Mantan Sekretaris BUMN Muhammad Said Didu menodong sejumlah indikator pada Menko Bidang Kemaritiman dan Investasi Luhut Binsar Pandjaitan soal klaim perekonomian Indonesia di jalur yang benar.
Di sela Jakarta Geopolitical Forum ke-7 di Jakarta, Rabu (14/6/2023), Luhut mengatakan bahwa Indonesia telah menemukan pola untuk menjadi negara high income country.
"Sekarang kita sudah ketemu pattern (pola) untuk menjadi negara high income country, itu saya kira bisa kita lakukan, karena juga dari segi demografi bonus, kekayaan alam, downstream industry, digitalisasi, kemudian dana desa, itu ingredients daripada untuk membuat Indonesia hebat," kata Luhut.
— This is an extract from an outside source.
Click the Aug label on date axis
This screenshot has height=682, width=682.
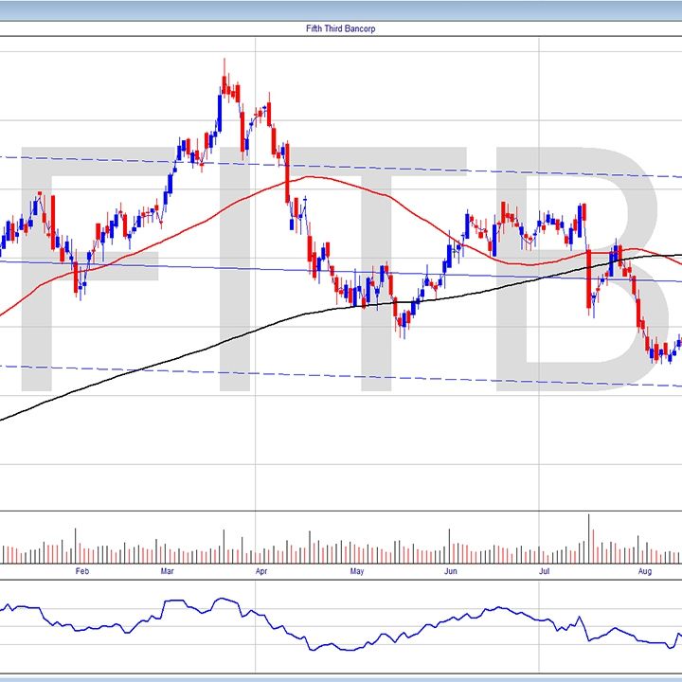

Oleh karena itu, Luhut berharap siapa pun presidennya tak perlu mengusung tema perubahan melainkan cukup menyempurnakan dan mempercepat proses yang ada.
"Saya berharap siapapun presiden ke depan harus melakukan ini, tidak usah bicara perubahan lah, bagaimana menyempurnakan, mempercepat proses ini, supaya generasi kalian juga bisa nanti melihat itu, karena kalau tidak kita fokus pada pekerjaan ini, belok-belok, nanti tidak jalan," katanya.
Menanggapi hal tersebut, Said Didu merincin sepuluh indikator yang perlu dicek apakah sudah berada di jalur yang benar atau belum.
“Nih indikator sudah di jalur yg benar ?” tanya Said Didu, dikutip Suara Liberte dari akun Twitter @msaid-didu pada Jumat (16/6/2023).
“Utang meroket; rakyat terpecah belah; Korupsi, Kolusi dan Nepotisme; oligarki; infrastruktur mangkrak; kemiskinan; ketidakadilan; penyerahan SDA ke Asing; rusaknya lembaga negara; lapangan makin sulit,” sambungnya.
Sebelumnya, Menteri Keuangan (Menkeu) Sri Mulyani membeberkan tiga negara berkembang yang memiliki potensi menjadi negara maju yaitu Indonesia, Tiongkok, dan India.
"Tiga ekonomi emerging country dan dunia, Indonesia, Tiongkok, dan India memiliki kinerja pertumbuhan ekonomi yang sangat baik," kata Sri Mulyani dalam Rapat Kerja dengan Banggar DPR RI, Selasa (30/5).